(Data on locating visible targets)
⟨
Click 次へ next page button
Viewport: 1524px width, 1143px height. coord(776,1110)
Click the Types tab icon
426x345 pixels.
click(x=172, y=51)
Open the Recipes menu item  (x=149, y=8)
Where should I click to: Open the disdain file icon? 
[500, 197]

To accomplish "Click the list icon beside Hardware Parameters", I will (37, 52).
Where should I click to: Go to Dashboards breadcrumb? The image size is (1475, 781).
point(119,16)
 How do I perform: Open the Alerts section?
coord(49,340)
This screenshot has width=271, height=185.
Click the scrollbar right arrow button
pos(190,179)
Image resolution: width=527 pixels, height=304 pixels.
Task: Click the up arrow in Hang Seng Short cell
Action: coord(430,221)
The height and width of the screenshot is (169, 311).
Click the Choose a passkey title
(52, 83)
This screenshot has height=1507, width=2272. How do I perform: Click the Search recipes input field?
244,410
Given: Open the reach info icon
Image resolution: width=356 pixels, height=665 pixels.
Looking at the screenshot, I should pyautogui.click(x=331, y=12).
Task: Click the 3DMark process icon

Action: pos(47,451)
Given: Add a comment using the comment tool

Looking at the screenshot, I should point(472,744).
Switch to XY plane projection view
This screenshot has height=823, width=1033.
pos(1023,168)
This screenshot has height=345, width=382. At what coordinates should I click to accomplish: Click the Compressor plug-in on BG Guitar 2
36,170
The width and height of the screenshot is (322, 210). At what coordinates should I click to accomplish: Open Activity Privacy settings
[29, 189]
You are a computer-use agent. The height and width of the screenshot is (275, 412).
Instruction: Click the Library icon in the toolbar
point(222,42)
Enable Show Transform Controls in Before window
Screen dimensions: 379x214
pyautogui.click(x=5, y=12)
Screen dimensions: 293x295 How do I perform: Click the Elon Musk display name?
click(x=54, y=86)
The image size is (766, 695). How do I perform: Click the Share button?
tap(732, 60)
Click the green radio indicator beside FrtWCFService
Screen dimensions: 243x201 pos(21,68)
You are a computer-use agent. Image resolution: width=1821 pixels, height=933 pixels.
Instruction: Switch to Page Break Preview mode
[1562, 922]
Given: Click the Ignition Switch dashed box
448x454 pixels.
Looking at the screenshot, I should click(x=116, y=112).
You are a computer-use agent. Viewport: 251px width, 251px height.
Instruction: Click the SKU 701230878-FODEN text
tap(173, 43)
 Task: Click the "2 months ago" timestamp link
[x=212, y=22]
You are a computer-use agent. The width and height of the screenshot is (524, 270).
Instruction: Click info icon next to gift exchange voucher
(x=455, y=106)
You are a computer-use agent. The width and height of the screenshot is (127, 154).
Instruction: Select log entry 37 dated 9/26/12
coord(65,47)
⟩
▸ **EXERCISE REQUIREMENTS**: Present the records above as a numbered list, one line per item, and omit any blank lines.

▸ **EXERCISE RESPONSE**:
1. Click 次へ next page button
2. Viewport: 1524px width, 1143px height. coord(776,1110)
3. Click the Types tab icon
4. 426x345 pixels.
5. click(x=172, y=51)
6. Open the Recipes menu item  (x=149, y=8)
7. Where should I click to: Open the disdain file icon? 
8. [500, 197]
9. To accomplish "Click the list icon beside Hardware Parameters", I will (37, 52).
10. Where should I click to: Go to Dashboards breadcrumb? The image size is (1475, 781).
11. point(119,16)
12.  How do I perform: Open the Alerts section?
13. coord(49,340)
14. This screenshot has width=271, height=185.
15. Click the scrollbar right arrow button
16. pos(190,179)
17. Image resolution: width=527 pixels, height=304 pixels.
18. Task: Click the up arrow in Hang Seng Short cell
19. Action: coord(430,221)
20. The height and width of the screenshot is (169, 311).
21. Click the Choose a passkey title
22. (52, 83)
23. This screenshot has height=1507, width=2272. How do I perform: Click the Search recipes input field?
24. 244,410
25. Given: Open the reach info icon
26. Image resolution: width=356 pixels, height=665 pixels.
27. Looking at the screenshot, I should pyautogui.click(x=331, y=12).
28. Task: Click the 3DMark process icon
29. Action: pos(47,451)
30. Given: Add a comment using the comment tool
31. Looking at the screenshot, I should point(472,744).
32. Switch to XY plane projection view
33. This screenshot has height=823, width=1033.
34. pos(1023,168)
35. This screenshot has height=345, width=382. At what coordinates should I click to accomplish: Click the Compressor plug-in on BG Guitar 2
36. 36,170
37. The width and height of the screenshot is (322, 210). At what coordinates should I click to accomplish: Open Activity Privacy settings
38. [29, 189]
39. You are a computer-use agent. The height and width of the screenshot is (275, 412).
40. Instruction: Click the Library icon in the toolbar
41. point(222,42)
42. Enable Show Transform Controls in Before window
43. Screen dimensions: 379x214
44. pyautogui.click(x=5, y=12)
45. Screen dimensions: 293x295 How do I perform: Click the Elon Musk display name?
46. click(x=54, y=86)
47. The image size is (766, 695). How do I perform: Click the Share button?
48. tap(732, 60)
49. Click the green radio indicator beside FrtWCFService
50. Screen dimensions: 243x201 pos(21,68)
51. You are a computer-use agent. Image resolution: width=1821 pixels, height=933 pixels.
52. Instruction: Switch to Page Break Preview mode
53. [1562, 922]
54. Given: Click the Ignition Switch dashed box
55. 448x454 pixels.
56. Looking at the screenshot, I should click(x=116, y=112).
57. You are a computer-use agent. Viewport: 251px width, 251px height.
58. Instruction: Click the SKU 701230878-FODEN text
59. tap(173, 43)
60.  Task: Click the "2 months ago" timestamp link
61. [x=212, y=22]
62. You are a computer-use agent. The width and height of the screenshot is (524, 270).
63. Instruction: Click info icon next to gift exchange voucher
64. (x=455, y=106)
65. You are a computer-use agent. The width and height of the screenshot is (127, 154).
66. Instruction: Select log entry 37 dated 9/26/12
67. coord(65,47)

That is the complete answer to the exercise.